--- Material for the task Enclosed Below ---
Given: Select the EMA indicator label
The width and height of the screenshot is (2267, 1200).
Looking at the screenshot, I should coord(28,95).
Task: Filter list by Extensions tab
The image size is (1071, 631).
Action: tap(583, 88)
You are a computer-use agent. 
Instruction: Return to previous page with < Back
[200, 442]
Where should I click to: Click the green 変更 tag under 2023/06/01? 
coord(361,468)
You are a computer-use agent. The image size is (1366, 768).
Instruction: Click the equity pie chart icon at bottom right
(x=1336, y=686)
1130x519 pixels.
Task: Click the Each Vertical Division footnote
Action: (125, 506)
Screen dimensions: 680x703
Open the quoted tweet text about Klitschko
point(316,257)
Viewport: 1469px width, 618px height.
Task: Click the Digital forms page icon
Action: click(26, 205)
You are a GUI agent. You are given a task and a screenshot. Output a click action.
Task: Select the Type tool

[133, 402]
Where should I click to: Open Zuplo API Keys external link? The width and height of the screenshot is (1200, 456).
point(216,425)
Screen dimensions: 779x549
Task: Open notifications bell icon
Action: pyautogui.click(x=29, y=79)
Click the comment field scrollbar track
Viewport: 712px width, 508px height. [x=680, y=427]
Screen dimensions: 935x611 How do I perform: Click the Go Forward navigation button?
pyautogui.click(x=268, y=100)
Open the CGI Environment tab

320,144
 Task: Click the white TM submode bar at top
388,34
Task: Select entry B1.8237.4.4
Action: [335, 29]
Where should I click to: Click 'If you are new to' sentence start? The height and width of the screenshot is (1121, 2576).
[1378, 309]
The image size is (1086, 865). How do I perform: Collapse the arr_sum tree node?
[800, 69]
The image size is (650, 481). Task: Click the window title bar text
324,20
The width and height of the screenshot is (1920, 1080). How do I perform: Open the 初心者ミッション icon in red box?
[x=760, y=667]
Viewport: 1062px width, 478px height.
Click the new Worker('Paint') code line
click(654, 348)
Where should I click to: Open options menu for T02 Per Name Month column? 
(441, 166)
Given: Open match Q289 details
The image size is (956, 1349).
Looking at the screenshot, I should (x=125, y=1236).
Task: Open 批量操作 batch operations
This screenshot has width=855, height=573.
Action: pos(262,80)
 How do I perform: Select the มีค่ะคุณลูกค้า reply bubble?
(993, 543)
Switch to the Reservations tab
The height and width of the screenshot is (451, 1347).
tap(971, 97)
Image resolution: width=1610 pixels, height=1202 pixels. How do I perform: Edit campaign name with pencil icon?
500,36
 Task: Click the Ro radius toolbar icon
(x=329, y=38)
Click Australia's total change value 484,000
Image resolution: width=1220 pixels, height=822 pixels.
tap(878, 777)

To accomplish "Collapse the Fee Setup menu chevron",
--- End of Enclosed Material for the task ---
_Exercise prompt_
Those lines above that contain the string "computer" should be returned.

_Exercise output_
You are a computer-use agent. 
You are a computer-use agent. The image size is (1366, 768).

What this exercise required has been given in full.